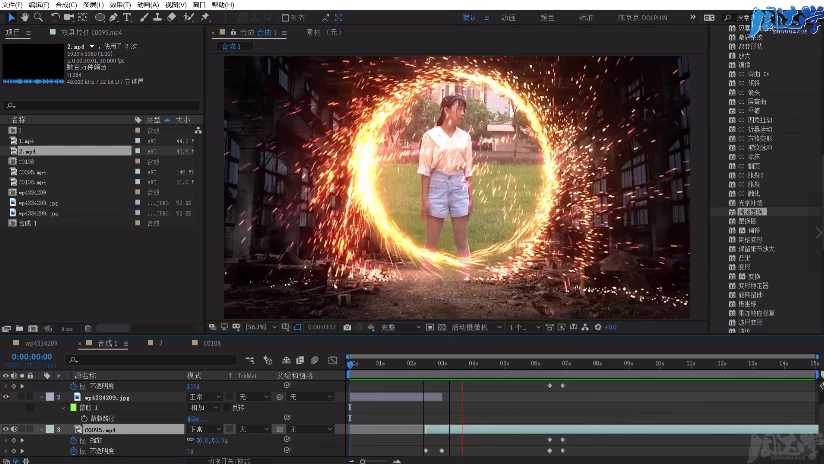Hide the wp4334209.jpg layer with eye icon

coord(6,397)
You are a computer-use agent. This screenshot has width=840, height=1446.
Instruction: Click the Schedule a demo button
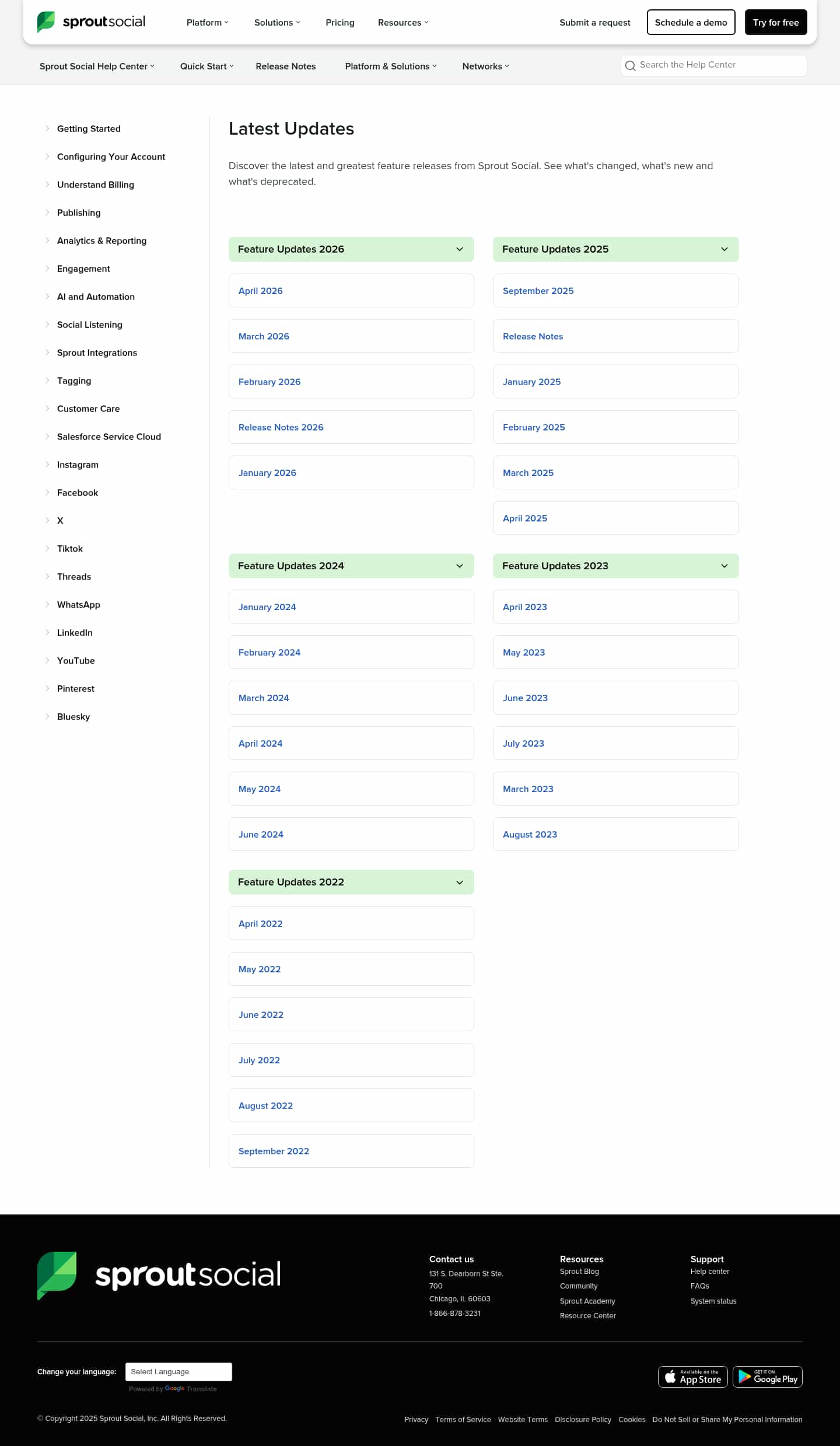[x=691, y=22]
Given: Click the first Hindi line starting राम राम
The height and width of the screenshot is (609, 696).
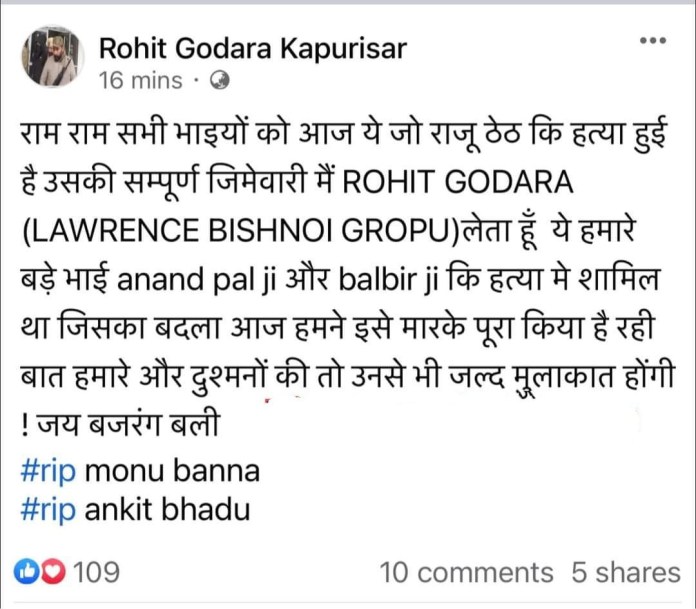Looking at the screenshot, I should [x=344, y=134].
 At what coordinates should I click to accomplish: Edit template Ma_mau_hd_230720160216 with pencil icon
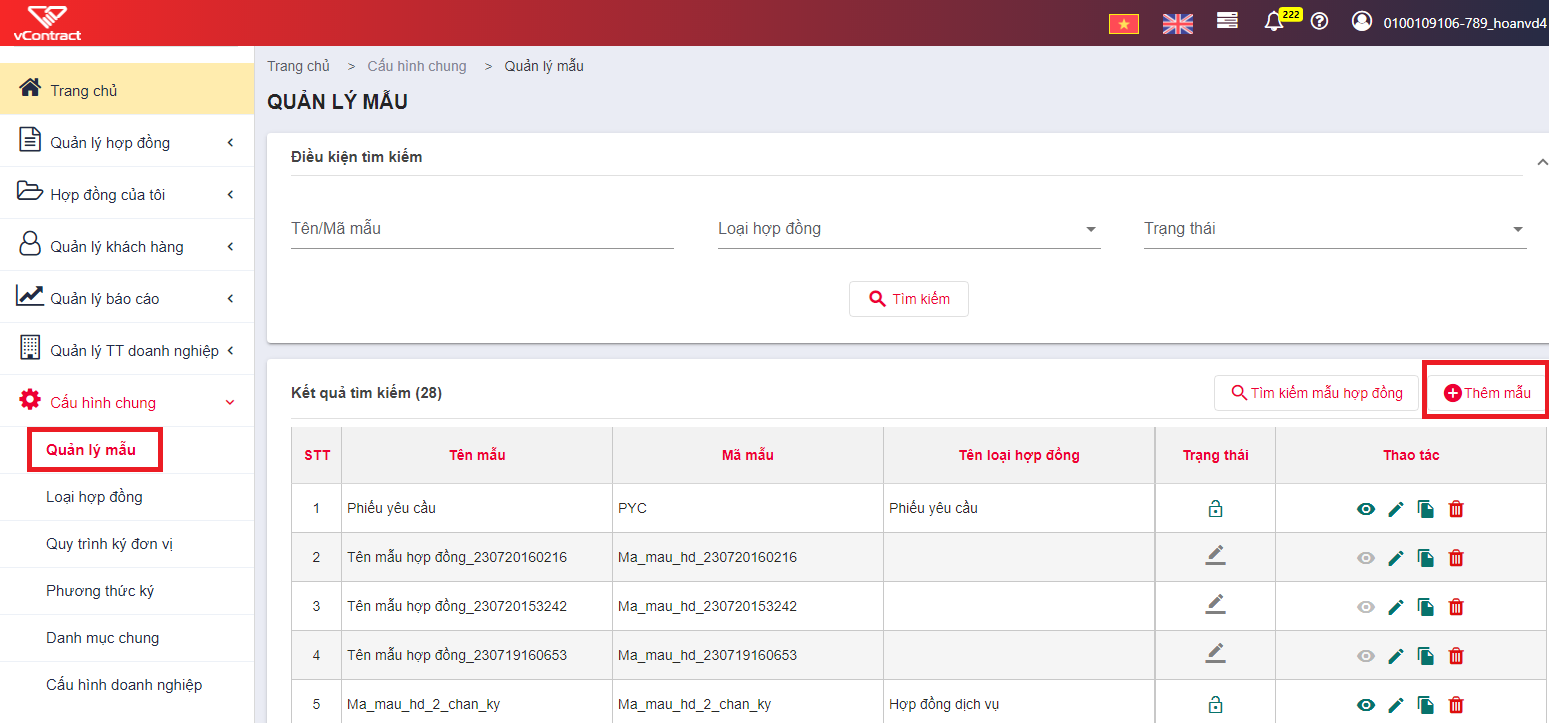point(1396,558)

[Action item]
The last line of the entries marks the end, and the line with "The height and" marks the start. Output exactly those two lines and every line between them, nothing else, with the pictures left out.

[Reply to the task]
The height and width of the screenshot is (609, 696).
Looking at the screenshot, I should [x=344, y=134].
 At what coordinates should I click to accomplish: Edit template Ma_mau_hd_230720160216 with pencil icon
point(1396,558)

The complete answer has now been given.